— Task item —
Reproduce the material that follows, keeping every line exactly as it is.

— Data extracts —
▬▬▬▬▬▬▬▬▬▬

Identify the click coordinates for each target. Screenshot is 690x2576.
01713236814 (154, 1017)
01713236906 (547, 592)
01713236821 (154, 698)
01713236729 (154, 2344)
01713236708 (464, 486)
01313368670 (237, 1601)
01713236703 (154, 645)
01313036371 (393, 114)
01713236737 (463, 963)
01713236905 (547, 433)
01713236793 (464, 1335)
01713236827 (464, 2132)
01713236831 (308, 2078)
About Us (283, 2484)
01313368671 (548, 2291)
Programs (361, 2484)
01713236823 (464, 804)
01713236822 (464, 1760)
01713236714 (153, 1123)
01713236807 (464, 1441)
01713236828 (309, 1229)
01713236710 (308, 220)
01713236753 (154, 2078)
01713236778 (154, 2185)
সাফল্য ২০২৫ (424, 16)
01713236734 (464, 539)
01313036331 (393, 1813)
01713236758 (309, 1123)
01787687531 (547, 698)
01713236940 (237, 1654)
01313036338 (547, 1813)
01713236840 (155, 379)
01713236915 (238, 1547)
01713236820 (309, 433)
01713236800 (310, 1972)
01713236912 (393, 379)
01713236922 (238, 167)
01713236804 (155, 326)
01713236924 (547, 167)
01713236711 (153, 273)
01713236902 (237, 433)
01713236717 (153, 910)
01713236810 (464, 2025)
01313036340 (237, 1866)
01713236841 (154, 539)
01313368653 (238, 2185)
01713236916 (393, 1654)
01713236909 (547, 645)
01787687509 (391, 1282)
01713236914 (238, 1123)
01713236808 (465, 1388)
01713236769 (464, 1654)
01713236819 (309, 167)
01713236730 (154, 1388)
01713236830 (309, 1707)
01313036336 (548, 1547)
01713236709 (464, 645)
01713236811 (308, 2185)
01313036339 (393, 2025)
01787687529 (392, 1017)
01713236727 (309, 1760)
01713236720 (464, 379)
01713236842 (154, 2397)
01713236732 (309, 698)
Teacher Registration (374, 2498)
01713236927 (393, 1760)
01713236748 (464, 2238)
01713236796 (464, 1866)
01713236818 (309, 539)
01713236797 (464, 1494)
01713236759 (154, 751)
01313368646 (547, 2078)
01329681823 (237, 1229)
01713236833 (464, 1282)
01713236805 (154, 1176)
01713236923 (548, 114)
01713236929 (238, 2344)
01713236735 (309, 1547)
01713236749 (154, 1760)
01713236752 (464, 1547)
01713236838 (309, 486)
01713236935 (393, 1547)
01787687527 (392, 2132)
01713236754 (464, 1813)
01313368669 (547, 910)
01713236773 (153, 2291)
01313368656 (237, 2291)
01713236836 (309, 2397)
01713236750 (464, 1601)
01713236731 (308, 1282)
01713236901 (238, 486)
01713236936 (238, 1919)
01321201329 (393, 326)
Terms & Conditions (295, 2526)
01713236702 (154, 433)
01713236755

▬▬▬▬▬▬▬▬▬▬

— Your response —
Identify the click coordinates for each target. Screenshot is 690x2576.
01713236814 (154, 1017)
01713236906 (547, 592)
01713236821 (154, 698)
01713236729 (154, 2344)
01713236708 (464, 486)
01313368670 (237, 1601)
01713236703 (154, 645)
01313036371 (393, 114)
01713236737 (463, 963)
01713236905 (547, 433)
01713236793 (464, 1335)
01713236827 (464, 2132)
01713236831 (308, 2078)
About Us (283, 2484)
01313368671 (548, 2291)
Programs (361, 2484)
01713236823 (464, 804)
01713236822 (464, 1760)
01713236714 (153, 1123)
01713236807 (464, 1441)
01713236828 (309, 1229)
01713236710 (308, 220)
01713236753 (154, 2078)
01713236778 (154, 2185)
সাফল্য ২০২৫ (424, 16)
01713236734 (464, 539)
01313036331 (393, 1813)
01713236758 (309, 1123)
01787687531 (547, 698)
01713236940 (237, 1654)
01313036338 (547, 1813)
01713236840 (155, 379)
01713236915 (238, 1547)
01713236820 (309, 433)
01713236800 (310, 1972)
01713236912 (393, 379)
01713236922 (238, 167)
01713236804 (155, 326)
01713236924 (547, 167)
01713236711 (153, 273)
01713236902 (237, 433)
01713236717 (153, 910)
01713236810 (464, 2025)
01313036340 (237, 1866)
01713236841 (154, 539)
01313368653 (238, 2185)
01713236916 (393, 1654)
01713236909 (547, 645)
01787687509 (391, 1282)
01713236914 (238, 1123)
01713236808 (465, 1388)
01713236769 (464, 1654)
01713236819 (309, 167)
01713236730 (154, 1388)
01713236830 (309, 1707)
01313036336 (548, 1547)
01713236709 (464, 645)
01713236811 (308, 2185)
01313036339 (393, 2025)
01787687529 (392, 1017)
01713236727 (309, 1760)
01713236720 (464, 379)
01713236842 (154, 2397)
01713236732 (309, 698)
Teacher Registration (374, 2498)
01713236927 (393, 1760)
01713236748 (464, 2238)
01713236796 (464, 1866)
01713236818 (309, 539)
01713236797 (464, 1494)
01713236759 (154, 751)
01313368646 (547, 2078)
01329681823 (237, 1229)
01713236833 (464, 1282)
01713236805 (154, 1176)
01713236923 (548, 114)
01713236929 (238, 2344)
01713236735 (309, 1547)
01713236749 (154, 1760)
01713236752 (464, 1547)
01713236838 (309, 486)
01713236935 (393, 1547)
01787687527 (392, 2132)
01713236754 (464, 1813)
01313368669 (547, 910)
01713236773 (153, 2291)
01313368656 (237, 2291)
01713236836 (309, 2397)
01713236750 (464, 1601)
01713236731 (308, 1282)
01713236901 (238, 486)
01713236936 (238, 1919)
01321201329 (393, 326)
Terms & Conditions (295, 2526)
01713236702 (154, 433)
01713236755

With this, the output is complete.